2. Apply the six steps of cost estimation.
3. Use each of the cost estimation methods: the high-low method and regression analysis.
4. Explain the implementation issues of the cost estimation methods.
5. Use learning curves in cost estimation when learning is present (appendix).
New in this Edition
One new Real World Focus item on predictive analytics and learning curves; completely
revised and updated Real World Focus item on application of predictive analytics and
regression analysis, and update of surveys of cost estimation practice
Additional coverage to explain the relative advantages of the high-low method and the
regression method
Three new problems and 9 revised exercises and problems include a focus on application
of regression analysis to practical current business issues
Teaching Suggestions
The chapter can be covered in one to three days, depending on the depth of desired coverage.
Coverage in one day would be sufficient for the chapter material excluding the appendix and the online
regression analysis supplement, but including an introduction to all the cost estimation methods and a
good introduction to regression analysis. In two or three days, the coverage can be extended to include a
more thorough development of regression analysis, to include all the statistical modeling problems such
as non-homogeneity, non-normality, non-linearity that are included in the online regression analysis
supplement. Also, careful coverage of learning curves should require the better part of or an entire class
meeting (Appendix). I’ve done it all three ways with very good results each time.
When the coverage is a single day I focus on the high-low method and regression analysis. In the
high-low method I stress the importance of carefully picking the high and low points. I suggest it is a very
good idea to use a graph and visually inspect the high and low points they are choosing to see if the line
between them is representative of the data. I use an example of a high or low point which is an outlier for
the data to illustrate the importance of this idea. I also suggest that studying the graph is important for
regression analysis as well, for the purpose of identifying outliers and potential non-linearity.
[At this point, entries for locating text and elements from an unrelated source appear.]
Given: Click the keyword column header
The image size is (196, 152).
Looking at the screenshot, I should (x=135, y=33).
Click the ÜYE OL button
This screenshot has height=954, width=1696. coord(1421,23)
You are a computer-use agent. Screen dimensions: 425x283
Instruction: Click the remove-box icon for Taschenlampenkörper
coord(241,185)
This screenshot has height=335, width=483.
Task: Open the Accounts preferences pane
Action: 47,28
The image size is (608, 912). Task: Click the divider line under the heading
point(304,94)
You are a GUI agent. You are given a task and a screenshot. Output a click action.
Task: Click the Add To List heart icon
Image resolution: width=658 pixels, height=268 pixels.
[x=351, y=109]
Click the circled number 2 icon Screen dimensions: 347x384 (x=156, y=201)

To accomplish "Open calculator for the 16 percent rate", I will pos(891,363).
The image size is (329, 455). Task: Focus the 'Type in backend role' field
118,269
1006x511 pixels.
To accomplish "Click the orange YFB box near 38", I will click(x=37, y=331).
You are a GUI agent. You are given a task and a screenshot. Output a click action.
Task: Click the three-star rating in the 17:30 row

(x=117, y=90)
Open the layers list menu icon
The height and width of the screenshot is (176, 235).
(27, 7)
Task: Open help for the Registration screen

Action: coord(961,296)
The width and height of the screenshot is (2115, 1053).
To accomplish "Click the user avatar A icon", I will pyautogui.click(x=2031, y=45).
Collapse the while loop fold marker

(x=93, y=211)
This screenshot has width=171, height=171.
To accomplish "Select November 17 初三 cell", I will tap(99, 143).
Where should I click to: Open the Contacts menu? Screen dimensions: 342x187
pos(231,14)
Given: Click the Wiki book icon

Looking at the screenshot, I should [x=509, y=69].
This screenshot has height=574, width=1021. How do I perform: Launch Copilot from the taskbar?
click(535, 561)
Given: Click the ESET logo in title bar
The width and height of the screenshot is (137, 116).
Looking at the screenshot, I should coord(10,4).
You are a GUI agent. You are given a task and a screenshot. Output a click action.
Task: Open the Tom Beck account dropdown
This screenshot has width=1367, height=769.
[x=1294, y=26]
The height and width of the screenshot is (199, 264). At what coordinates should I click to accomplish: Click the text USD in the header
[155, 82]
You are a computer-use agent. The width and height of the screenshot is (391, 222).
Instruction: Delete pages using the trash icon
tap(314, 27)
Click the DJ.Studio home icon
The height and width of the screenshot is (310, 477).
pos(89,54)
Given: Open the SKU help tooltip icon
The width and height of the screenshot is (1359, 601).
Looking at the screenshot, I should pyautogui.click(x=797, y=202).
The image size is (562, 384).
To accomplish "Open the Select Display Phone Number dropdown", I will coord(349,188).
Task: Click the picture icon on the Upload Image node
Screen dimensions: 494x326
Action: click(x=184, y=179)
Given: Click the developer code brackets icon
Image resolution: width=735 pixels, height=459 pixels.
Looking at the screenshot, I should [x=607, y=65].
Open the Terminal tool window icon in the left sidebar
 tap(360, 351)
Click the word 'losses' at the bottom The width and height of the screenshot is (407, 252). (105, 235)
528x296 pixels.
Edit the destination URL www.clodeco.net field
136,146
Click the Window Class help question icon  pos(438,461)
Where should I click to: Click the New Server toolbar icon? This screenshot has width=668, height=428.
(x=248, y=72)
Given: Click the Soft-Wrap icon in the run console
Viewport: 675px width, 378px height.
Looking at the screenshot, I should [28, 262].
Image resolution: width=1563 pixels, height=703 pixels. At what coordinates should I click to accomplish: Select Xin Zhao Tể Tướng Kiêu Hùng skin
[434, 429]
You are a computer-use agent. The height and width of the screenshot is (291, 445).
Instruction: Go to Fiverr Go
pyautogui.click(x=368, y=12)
I put all my
examples into EXCEL and show the graphs and regression results in EXCEL. When the coverage is a
single day I confine the coverage of regression to what is in the chapter and exclude the online regression
analysis supplement. My focus is on having the student understand and use the four key concepts: R-
squared, t-value, p-value, and standard error of the estimate. I show that these values are given in the
EXCEL regression results and are thus readily available. I go through a few problems to show how to
choose the best of a set of regressions by reference to these three statistical values. I emphasize that the t-
value can be positive or negative, but that the value of the t-value should be greater than 2. Without this
emphasis, I find that many students will interpret a negative t-value as a sign of a poor regression.
The strategic role of cost estimation is presented early in the chapter. The point is that projections
of future costs and other information play a key role in strategic management planning.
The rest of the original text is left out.